== The task ==
Up to and including the line that contains "This screenshot has height=752, width=1568.", repeat the entries below exactly from the first line on. Do not carry over any pictures.

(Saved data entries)

....

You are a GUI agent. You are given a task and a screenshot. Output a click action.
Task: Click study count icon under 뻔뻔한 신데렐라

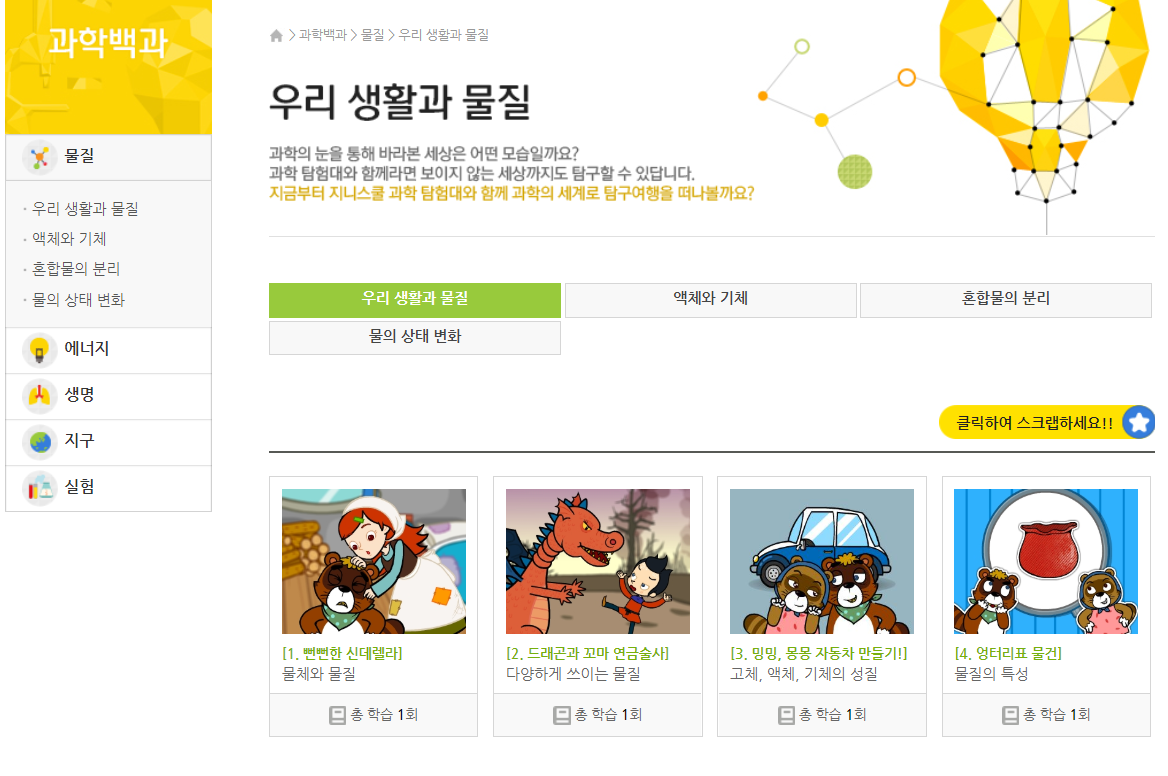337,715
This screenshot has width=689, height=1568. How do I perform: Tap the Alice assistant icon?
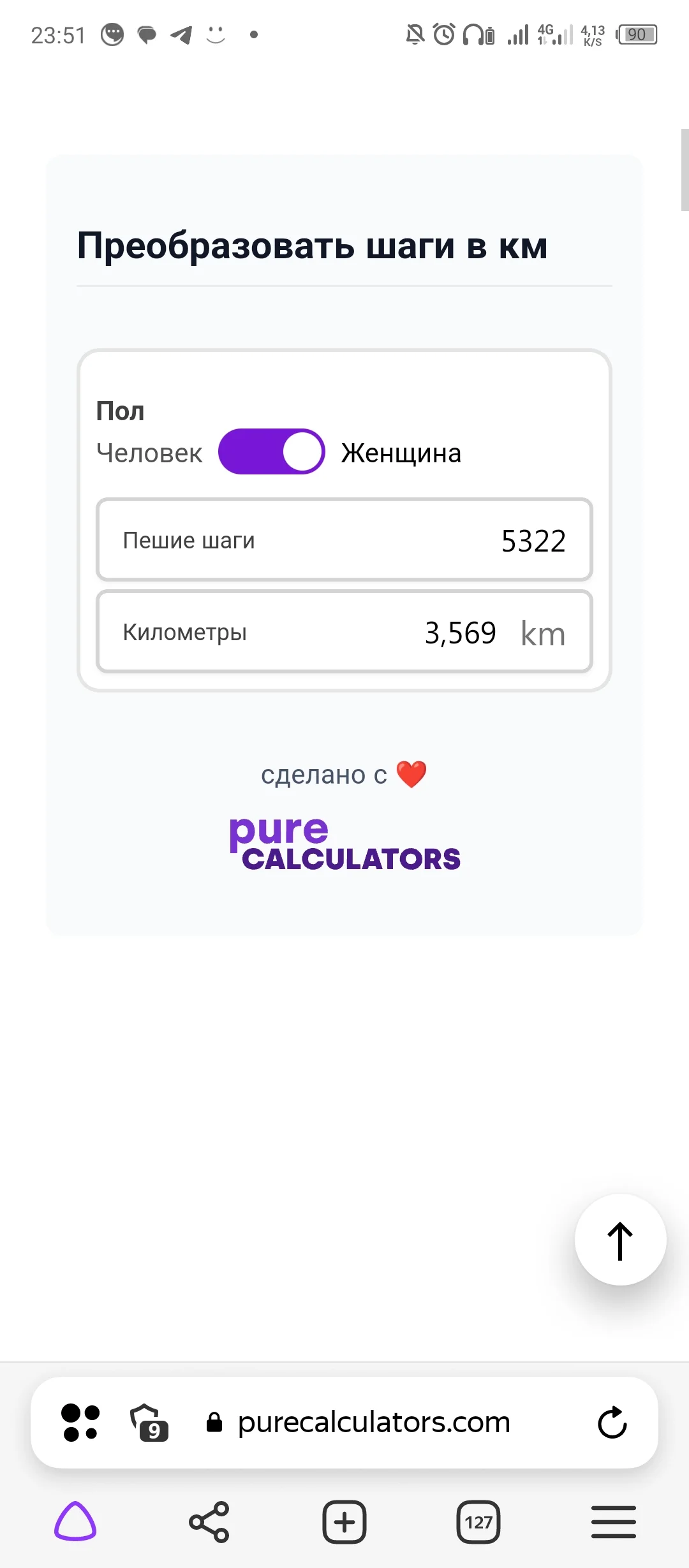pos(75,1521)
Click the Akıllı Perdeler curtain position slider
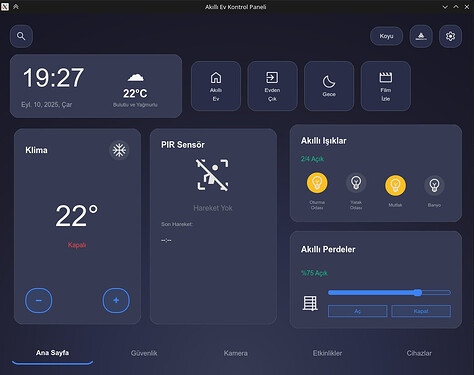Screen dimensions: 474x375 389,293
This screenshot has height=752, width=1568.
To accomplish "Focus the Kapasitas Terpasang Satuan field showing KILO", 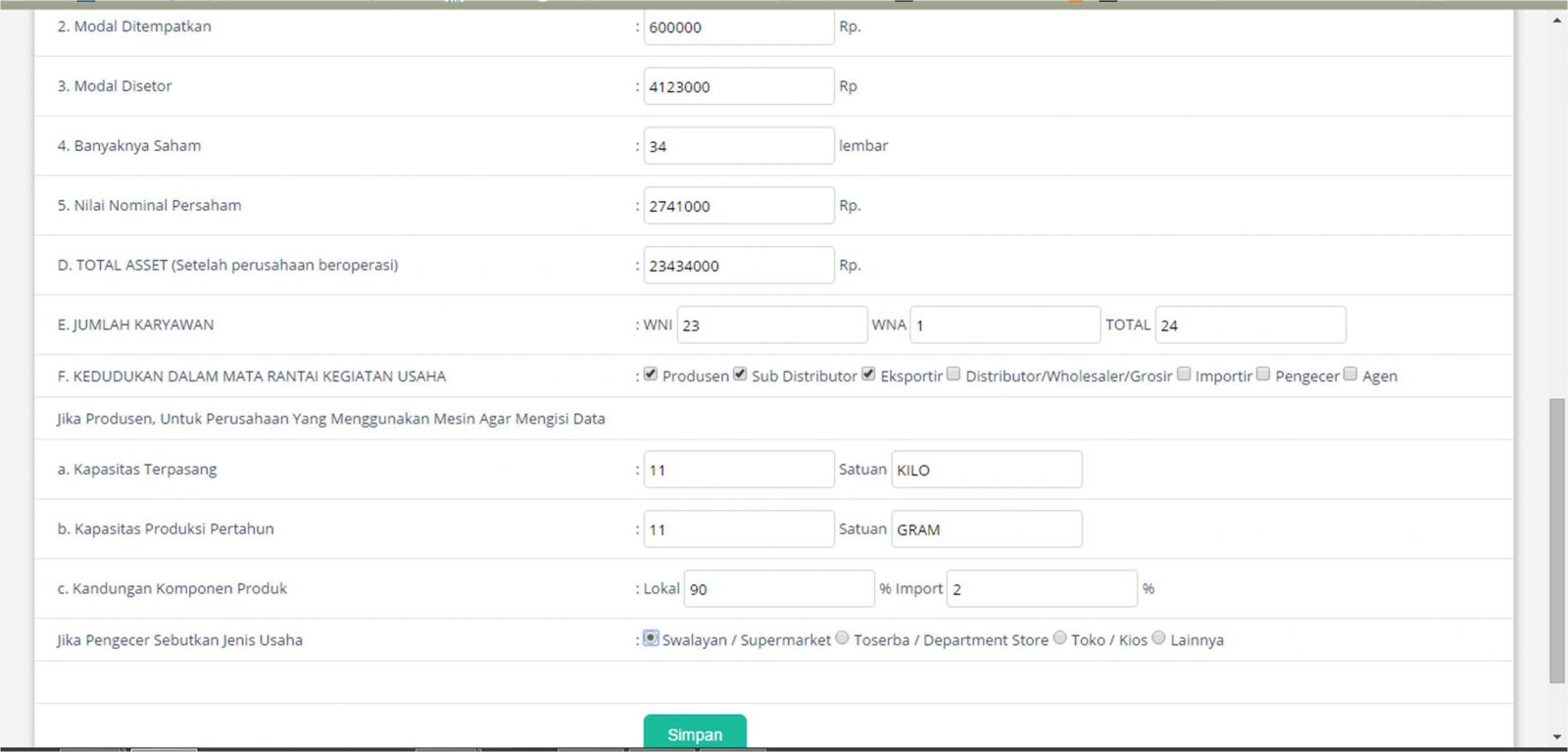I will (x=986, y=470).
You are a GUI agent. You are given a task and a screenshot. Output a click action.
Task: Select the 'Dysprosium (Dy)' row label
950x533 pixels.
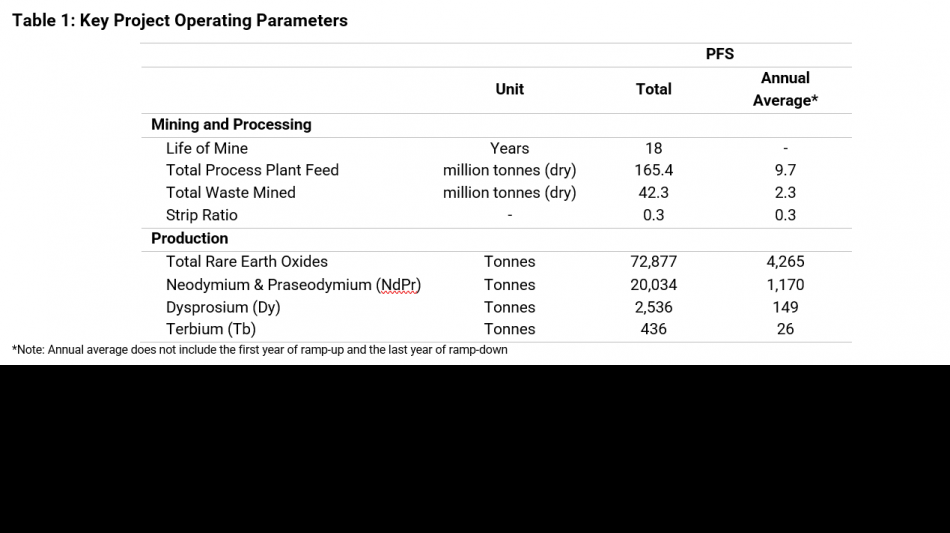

....

== Result below ==
You are a GUI agent. You are given a task and a screenshot. Output a click action.
Task: Click study count icon under 뻔뻔한 신데렐라

337,715
This screenshot has width=689, height=1568. How do I perform: Tap the Alice assistant icon?
pos(75,1521)
Click the Akıllı Perdeler curtain position slider
Screen dimensions: 474x375 389,293
This screenshot has height=752, width=1568.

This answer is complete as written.